Now that I have explained what the “Overcompensated Cervical Syndrome” is, I will let you know how your patients may present. Notice that I said “may” present—there is no one specific sign or symptom that a patient may present with. A patient may present with something as simple as restricted cervical motion, but many times it is more complicated than this. Patients may present with: restricted motion; spasms in the cervical muscles; radiating pain from the side of the neck into the shoulder or arm; pain in the shoulder(s); headaches; pain in the upper back; and there may be numbness and tingling in the arm(s).

The first thing you must do is to perform a detailed history, then perform a thorough exam, and take X-rays. Remember that X-rays are the only way to truly confirm this particular condition, which would enable you to manage this to the best of your abilities.

The Adjusting Procedure

Now that you know what you are confronted with, you will be able to proceed with the adjusting procedure that will correct this condition. This is as much of a soft-tissue (muscle) procedure as it is an osseous one, and you will understand why as I explain. In working up this patient, follow the normal Thompson Technique Protocol. I say this because this may present as a Cervical Syndrome when performing the Derifield – Thompson Leg Checks, at which time you would adjust this first, and then proceed with the Protocol.

Patient placement is prone on the segmental drop table. Remember that following the Thompson Technique Protocol means you perform these adjusting procedures on a drop table that has pelvic, lumbar, dorsal, and head pieces. The doctor’s stance is straight away on the side of body rotation. The segmental contact point on the patient is at the base of the neck just lateral to the head of the first rib. The contact point on the doctor is #8 or near the first metacarpal-phalange joint of the superior hand. The thumb of the superior hand is pointing towards the patient’s feet with the doctor’s arm parallel to the floor.

This will be your line of drive/line of correction. Instruct the patient to turn the head (face) away from you or toward the side of spinous rotation, and lay the head down on the headpiece. Turning the face toward the side of spinous rotation rotates the spinous processes back towards the midline of the patient, allowing for better correction.
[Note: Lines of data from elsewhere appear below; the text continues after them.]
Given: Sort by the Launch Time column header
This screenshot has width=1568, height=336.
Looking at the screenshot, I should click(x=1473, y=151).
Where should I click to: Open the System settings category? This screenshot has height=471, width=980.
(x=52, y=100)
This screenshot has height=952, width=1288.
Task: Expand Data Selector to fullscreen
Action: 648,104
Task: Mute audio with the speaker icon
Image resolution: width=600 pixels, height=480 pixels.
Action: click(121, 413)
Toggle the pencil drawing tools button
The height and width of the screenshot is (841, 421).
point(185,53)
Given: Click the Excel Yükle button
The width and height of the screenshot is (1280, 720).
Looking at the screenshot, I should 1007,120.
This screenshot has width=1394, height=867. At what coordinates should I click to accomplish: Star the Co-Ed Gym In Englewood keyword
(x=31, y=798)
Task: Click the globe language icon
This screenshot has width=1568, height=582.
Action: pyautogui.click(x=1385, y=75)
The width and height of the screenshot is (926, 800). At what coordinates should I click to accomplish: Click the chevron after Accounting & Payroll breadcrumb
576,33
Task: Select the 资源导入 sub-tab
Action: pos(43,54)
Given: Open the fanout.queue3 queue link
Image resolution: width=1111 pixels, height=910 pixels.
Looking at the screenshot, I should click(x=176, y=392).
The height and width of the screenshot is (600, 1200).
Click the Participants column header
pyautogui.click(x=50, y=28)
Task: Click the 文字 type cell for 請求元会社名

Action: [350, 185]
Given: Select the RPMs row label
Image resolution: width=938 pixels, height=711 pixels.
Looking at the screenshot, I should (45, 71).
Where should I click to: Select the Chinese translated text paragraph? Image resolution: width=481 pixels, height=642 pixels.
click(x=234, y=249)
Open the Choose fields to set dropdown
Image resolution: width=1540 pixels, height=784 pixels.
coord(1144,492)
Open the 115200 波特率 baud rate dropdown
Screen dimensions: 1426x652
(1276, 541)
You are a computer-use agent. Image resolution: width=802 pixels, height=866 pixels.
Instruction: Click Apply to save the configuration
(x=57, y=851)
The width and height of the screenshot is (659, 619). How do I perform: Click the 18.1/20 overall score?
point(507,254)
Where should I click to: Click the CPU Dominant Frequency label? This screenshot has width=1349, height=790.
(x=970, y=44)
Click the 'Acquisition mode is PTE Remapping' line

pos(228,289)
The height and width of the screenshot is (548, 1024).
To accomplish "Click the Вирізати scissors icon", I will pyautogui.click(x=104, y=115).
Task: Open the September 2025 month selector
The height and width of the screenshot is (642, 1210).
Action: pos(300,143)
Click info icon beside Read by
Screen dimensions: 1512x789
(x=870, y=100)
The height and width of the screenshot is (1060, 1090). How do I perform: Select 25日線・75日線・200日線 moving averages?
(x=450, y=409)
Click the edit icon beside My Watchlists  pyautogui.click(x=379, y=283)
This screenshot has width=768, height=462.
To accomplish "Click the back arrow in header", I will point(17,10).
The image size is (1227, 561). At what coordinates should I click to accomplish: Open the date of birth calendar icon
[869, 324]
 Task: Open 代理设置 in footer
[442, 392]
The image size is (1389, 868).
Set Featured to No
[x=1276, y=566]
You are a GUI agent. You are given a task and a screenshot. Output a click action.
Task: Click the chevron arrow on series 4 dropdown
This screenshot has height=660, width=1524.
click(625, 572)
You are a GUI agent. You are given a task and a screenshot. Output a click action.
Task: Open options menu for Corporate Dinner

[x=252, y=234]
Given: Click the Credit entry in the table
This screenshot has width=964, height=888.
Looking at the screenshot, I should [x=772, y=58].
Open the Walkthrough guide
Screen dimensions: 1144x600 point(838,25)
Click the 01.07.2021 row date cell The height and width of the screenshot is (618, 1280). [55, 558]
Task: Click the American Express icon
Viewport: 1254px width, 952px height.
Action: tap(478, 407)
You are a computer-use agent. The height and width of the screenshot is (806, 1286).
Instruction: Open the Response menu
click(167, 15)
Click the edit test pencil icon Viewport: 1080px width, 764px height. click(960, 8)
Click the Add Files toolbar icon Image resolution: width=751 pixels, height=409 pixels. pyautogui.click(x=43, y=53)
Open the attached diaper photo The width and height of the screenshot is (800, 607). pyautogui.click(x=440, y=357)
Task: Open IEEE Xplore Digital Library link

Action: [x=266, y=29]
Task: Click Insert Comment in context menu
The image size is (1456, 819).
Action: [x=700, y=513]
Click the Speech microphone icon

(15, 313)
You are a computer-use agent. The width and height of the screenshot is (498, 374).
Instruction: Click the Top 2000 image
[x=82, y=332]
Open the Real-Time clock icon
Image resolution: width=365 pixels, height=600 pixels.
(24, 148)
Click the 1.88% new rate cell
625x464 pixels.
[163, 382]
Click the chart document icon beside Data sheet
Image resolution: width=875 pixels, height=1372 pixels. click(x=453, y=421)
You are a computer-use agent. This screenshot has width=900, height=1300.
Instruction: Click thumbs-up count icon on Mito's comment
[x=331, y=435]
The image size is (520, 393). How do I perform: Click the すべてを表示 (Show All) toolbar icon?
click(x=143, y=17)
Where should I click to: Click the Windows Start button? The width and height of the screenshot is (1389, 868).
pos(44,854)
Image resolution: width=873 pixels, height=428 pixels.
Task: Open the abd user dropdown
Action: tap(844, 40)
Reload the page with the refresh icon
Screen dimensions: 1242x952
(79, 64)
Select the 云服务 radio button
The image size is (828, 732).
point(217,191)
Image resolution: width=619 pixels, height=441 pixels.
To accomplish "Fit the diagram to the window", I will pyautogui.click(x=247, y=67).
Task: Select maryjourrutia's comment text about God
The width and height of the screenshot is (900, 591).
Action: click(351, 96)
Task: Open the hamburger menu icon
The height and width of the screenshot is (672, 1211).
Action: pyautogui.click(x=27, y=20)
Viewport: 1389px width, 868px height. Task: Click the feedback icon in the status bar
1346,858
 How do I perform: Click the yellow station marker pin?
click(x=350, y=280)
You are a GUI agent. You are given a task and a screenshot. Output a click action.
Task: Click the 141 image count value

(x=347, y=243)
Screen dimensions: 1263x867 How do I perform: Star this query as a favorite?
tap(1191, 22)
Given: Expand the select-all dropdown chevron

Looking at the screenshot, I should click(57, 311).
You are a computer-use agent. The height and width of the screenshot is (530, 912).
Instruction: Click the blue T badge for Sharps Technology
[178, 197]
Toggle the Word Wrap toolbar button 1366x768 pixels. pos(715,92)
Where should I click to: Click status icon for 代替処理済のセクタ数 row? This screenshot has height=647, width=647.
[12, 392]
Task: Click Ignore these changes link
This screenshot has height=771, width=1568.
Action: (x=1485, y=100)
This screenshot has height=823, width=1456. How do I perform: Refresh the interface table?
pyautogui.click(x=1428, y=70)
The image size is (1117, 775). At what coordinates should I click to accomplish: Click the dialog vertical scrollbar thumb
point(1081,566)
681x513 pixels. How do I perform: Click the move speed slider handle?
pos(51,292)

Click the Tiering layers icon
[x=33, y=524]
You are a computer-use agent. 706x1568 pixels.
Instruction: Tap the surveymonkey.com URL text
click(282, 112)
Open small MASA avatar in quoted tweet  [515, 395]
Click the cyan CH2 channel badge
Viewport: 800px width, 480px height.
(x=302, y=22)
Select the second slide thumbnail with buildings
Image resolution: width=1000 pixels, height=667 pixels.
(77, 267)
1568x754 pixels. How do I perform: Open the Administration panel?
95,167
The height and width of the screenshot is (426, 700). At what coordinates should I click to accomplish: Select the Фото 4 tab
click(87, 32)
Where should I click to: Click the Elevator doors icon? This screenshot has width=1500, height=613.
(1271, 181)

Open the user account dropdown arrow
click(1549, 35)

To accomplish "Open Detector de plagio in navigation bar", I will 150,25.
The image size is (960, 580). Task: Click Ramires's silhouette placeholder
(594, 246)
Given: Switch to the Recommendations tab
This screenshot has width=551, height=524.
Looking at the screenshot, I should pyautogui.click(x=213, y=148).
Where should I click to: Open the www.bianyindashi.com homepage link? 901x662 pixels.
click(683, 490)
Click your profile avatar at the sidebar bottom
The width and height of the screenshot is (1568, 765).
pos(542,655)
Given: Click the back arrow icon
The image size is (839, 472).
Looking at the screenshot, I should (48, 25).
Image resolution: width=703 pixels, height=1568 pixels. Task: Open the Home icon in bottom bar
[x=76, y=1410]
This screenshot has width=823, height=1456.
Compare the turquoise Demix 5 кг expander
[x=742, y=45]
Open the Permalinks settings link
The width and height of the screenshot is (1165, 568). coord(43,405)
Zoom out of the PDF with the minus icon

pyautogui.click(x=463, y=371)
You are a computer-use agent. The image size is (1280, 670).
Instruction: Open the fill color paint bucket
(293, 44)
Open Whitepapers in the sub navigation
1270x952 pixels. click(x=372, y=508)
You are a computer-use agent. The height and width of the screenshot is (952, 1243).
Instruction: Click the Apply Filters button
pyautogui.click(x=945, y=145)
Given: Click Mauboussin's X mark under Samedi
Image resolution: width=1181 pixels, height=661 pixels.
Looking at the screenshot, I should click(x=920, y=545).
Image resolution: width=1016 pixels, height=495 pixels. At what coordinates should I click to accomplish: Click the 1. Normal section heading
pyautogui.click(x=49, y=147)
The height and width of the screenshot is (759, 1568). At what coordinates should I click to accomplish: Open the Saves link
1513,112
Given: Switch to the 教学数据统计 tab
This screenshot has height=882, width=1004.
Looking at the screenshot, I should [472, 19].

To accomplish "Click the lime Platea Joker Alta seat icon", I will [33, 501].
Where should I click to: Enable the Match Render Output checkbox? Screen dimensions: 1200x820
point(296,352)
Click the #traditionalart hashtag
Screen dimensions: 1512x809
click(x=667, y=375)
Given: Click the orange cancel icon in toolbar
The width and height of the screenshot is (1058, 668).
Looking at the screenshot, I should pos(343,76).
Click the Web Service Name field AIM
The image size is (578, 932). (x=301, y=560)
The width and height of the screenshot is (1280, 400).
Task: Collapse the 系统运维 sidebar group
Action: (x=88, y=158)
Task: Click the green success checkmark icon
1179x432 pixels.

Figure 1. Positioning of the thrusting hand over the zygomatic arch.

Figure 1. Positioning of the thrusting hand over the zygomatic arch.

As your patient rests the head on the headpiece, the doctor stabilizes over the zygomatic arch with the metacarpal-phalange joints of the inferior hand (Fig. 1). The headpiece is deflected 10–15˚ to help traction the cervical spine. Thrust 3–4 times from S-I (superior to inferior) and slight P–A (posterior to anterior). Multiple thrusts enable you to override the patient’s “fight or flight” response and affects the Afferent – B fibers in the muscles. By stimulating the Afferent – B fibers, the body begins to reinstate a more normal muscle tone, therefore allowing for proper function of the cervical spine.

Special Considerations

There are special considerations you must keep in mind when managing your patients with this condition: Advanced DJD/DDD, Advanced Osteoporosis, Any Cervical Arterial Dysfunction, and Cervical Ribs. In cases such as these, you may need to alter your approach to adjusting by not turning the head. Proceed with a lighter P-A (posterior to anterior) thrust on the side of body rotation. You may institute a specific exercise program to help re-establish normal muscle tone and function. Correction of this condition may take longer in instances such as this, but it is safer for the patient.

In conclusion, there is no set time frame or number of adjustments for this condition. It is purely, on an individualized basis, dependent upon the patient’s lifestyle, overall health and activity level, and their willingness to do the exercises to help bring about normal muscle tone and function. This is a combination osseous and soft-tissue approach that Dr. Thompson used to manage and correct the “Overcompensated Cervical Syndrome.”